Refonte du BOFIP sur le CIR et le CII – Episode 3 : L’appréciation de la qualité de PME en cas d’entrée ou de sortie de groupe

Nous avions publié un avant-goût des principaux sujets impactés par la refonte de la doctrine administrative opérée le 13 juillet 2021. Dans ce troisième article synthétique, nous vous proposons d’analyser l’évolution de la définition des PME par l’administration (BOI-BIC-RICI-10-10-50). Les PME au sens du droit de l’Union Européenne bénéficient du remboursement immédiat de leur créance de CIR, et du CII – qui leur est réservé.

Un retour à une appréciation sur deux exercices consécutifs en cas d’entrée comme de sortie de groupe

Lorsqu’une entreprise, à la date de clôture des comptes, dépasse les seuils d’effectif et financiers exigés (soit un effectif salarié inférieur à 250 personnes et un chiffre d’affaires annuel inférieur à 50 millions d’euros, ou que un total de bilan annuel inférieur à 43 millions d’euros), elle ne perd la qualité de PME que si ce dépassement se produit au titre de deux exercices consécutifs (cf article 4 de l’annexe I au Règlement (UE) n°614/2014 de la Commission du 17 juin 2014).

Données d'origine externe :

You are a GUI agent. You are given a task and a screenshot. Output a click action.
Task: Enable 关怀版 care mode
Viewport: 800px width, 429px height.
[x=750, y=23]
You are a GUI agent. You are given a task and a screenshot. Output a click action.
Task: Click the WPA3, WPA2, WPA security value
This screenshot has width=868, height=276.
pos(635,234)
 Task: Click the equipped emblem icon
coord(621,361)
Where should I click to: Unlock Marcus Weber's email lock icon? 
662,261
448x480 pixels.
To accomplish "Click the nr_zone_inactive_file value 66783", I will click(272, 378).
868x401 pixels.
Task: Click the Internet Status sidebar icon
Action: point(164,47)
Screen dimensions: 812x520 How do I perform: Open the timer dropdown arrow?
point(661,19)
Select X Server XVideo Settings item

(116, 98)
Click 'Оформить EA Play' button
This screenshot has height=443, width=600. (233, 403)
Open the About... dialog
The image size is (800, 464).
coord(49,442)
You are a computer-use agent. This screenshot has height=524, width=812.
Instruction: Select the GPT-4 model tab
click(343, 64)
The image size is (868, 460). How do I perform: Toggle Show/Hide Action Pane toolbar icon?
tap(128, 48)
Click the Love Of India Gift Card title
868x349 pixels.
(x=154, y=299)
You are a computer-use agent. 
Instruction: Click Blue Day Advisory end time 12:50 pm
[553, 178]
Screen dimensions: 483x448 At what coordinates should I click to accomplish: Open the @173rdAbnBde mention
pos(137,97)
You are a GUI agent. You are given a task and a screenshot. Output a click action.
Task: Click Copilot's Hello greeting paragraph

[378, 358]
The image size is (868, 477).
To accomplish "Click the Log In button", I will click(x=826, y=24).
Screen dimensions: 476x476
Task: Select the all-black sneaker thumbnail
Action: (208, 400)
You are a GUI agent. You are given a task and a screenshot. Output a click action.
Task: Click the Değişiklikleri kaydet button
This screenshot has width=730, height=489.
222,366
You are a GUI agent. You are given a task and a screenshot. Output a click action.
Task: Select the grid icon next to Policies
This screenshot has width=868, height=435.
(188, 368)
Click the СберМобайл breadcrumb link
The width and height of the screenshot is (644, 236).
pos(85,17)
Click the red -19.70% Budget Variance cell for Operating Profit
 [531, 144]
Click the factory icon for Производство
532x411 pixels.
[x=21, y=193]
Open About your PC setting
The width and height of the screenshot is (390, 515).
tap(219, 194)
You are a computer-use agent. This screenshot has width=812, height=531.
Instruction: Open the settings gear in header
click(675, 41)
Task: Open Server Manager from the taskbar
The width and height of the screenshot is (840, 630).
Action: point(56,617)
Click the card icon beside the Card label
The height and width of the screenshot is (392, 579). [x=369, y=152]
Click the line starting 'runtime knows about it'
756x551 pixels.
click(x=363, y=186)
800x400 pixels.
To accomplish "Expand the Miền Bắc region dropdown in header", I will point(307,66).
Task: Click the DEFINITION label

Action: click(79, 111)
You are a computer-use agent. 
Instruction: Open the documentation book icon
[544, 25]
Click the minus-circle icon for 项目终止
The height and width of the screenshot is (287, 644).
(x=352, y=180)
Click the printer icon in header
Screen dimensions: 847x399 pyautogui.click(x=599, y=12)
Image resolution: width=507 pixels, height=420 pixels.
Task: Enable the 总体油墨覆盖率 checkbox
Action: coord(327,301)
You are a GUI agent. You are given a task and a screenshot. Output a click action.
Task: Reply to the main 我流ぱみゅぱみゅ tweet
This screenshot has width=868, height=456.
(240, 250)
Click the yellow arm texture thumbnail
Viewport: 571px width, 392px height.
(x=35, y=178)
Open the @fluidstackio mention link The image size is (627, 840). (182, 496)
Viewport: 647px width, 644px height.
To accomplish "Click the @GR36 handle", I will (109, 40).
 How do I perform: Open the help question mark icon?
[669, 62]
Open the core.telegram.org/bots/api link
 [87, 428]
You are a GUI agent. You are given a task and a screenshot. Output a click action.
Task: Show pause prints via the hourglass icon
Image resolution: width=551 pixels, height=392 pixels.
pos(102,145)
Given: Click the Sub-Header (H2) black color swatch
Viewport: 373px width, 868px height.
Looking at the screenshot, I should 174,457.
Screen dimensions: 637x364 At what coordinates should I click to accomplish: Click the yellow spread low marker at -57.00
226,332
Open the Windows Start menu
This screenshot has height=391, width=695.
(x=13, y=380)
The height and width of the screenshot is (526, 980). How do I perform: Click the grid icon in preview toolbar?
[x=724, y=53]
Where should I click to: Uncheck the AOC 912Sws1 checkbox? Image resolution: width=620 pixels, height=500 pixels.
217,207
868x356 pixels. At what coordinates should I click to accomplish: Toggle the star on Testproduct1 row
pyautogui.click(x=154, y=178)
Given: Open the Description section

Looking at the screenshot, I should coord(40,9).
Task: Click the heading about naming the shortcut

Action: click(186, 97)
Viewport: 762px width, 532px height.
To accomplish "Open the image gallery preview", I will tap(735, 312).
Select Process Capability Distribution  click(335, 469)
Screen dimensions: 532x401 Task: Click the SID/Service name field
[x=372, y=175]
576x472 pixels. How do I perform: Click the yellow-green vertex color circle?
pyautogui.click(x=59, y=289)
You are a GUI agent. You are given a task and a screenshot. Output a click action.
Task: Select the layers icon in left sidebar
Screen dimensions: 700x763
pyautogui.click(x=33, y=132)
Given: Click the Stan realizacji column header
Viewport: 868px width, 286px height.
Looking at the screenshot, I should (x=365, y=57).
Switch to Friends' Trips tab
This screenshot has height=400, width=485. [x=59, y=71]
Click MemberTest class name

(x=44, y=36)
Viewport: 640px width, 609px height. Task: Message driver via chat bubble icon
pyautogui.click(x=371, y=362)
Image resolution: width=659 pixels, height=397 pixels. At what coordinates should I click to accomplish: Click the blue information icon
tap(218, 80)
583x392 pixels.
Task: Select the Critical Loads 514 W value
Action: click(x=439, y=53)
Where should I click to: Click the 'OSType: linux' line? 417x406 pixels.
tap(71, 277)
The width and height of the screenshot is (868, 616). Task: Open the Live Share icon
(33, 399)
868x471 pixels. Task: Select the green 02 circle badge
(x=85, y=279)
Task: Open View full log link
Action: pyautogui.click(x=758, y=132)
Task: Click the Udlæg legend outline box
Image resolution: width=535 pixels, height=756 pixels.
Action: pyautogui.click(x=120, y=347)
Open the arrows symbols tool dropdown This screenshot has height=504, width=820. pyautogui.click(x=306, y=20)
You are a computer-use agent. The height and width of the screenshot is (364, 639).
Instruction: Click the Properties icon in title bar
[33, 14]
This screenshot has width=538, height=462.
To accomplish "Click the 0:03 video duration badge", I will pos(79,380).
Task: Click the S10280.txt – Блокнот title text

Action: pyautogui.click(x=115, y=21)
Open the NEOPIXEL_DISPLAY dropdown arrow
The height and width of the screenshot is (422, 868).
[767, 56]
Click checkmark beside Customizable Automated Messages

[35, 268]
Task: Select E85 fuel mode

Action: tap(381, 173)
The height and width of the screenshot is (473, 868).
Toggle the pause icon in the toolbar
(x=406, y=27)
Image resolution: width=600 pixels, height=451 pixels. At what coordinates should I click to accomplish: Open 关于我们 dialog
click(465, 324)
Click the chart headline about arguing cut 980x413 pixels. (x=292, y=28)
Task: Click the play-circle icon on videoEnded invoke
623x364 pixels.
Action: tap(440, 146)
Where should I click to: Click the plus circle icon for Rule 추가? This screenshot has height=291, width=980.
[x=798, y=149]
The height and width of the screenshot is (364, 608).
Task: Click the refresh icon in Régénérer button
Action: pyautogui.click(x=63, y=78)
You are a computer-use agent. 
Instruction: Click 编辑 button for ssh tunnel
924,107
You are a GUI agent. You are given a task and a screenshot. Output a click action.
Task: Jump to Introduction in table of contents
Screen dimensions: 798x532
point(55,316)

Dans les cas particuliers d’entrée ou de sortie d’un groupe, l’administration fiscale, s’appuyant sur la décision de la Commission Euratom 2012/838/UE du 18 décembre 2012, considérait que l’appréciation des seuils sur une période de deux ans ne se justifiait pas et que l’entreprise perdait (ou obtenait) immédiatement la qualité de PME à compter de la date de réalisation de l’opération ayant entraîné le changement d’actionnariat (Rescrit BOI-RES-000034 du 6 mars 2019).

Or, la Cour Administrative d’Appel de Nancy a jugé le 3 décembre 2020 que la décision Euratom ne pouvait s’imposer qu’à ses destinataires (Communauté européenne de l’énergie atomique), dès lors qu’elle n’a pas été reprise par la Commission Européenne dans le cadre du règlement du 17 juin 2014 sur les PME.

L’administration fiscale rapporte ici son rescrit de 2019 et indique désormais que l’appréciation des seuils sur deux exercices consécutifs s’applique également dans les cas d’entrée ou de sortie d’un groupe.

 

Si cette nouvelle doctrine est favorable aux entreprises pour les cas d’entrée dans un groupe, attention au contraire aux cas de sortie de groupe, où, à l’inverse, la société ne pourra pas immédiatement bénéficier du CII et du remboursement immédiat de son CIR, mais devra attendre de respecter les seuils d’effectifs et financiers à la date de clôture de deux exercices consécutifs.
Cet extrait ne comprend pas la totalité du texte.